The Senate President told a group of reporters that he expects there will be a bill filed in the Senate to expand Medicaid to cover uninsured working adults who don’t make enough money to qualify for vouchers to buy qualified health plans–commonly called Obamacare plans– through the federal exchange but make too much money to qualify for the current Medicaid program.

“Certainly, the Senate has shown willingness,” Gardiner said when asked about Medicaid expansion under the federal health care law. “We are wiling to have that discussion.”

When pressed for details later, Gardiner told SaintPetersBlog: “I think if there’s hope, I actually think it’s the business community plan. You have the hospital association, you  have Tom Feeney there at AIF. So that might give you some hope.”

Gardiner is referencing the A Healthy Florida Works plan. The plan would expand Medicaid to 800,000 uninsured Floridians and borrows from ideas that Florida has considered in the past.

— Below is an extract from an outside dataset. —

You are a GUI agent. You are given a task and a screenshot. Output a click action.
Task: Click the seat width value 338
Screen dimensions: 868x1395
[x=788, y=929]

Another sign that there’s hope in the Senate for Medicaid expansion is Gardiner’s decision to appoint Sen. Rene Garcia, R-Miami, as chairman of the Senate Health and Human Services Appropriations subcommittee, which is in charge of Medicaid spending decisions.

Garcia has been an advocate for Medicaid expansion.

Florida is one of 23 Republican-led states that did not expand Medicaid following the Supreme Court of the United States ruling in 2012 that made the expansion optional. Gov. Rick Scott said he supports a limited Medicaid expansion but his support has been tepid and he never lobbied the Legislature to pass an expansion.

Gardiner did, though, repeat concerns that the federal government appears unwilling to give Florida any flexibility under the Medicaid expansion and that it’s “all or nothing.” Garcia said the state wants to implement co-payments under an expansion so that patients would “have some skin in the game” when it comes to their health care and what they need and what they are willing to pay for.

“Without complete flexibility from the federal government,  it certainly ties your hands.”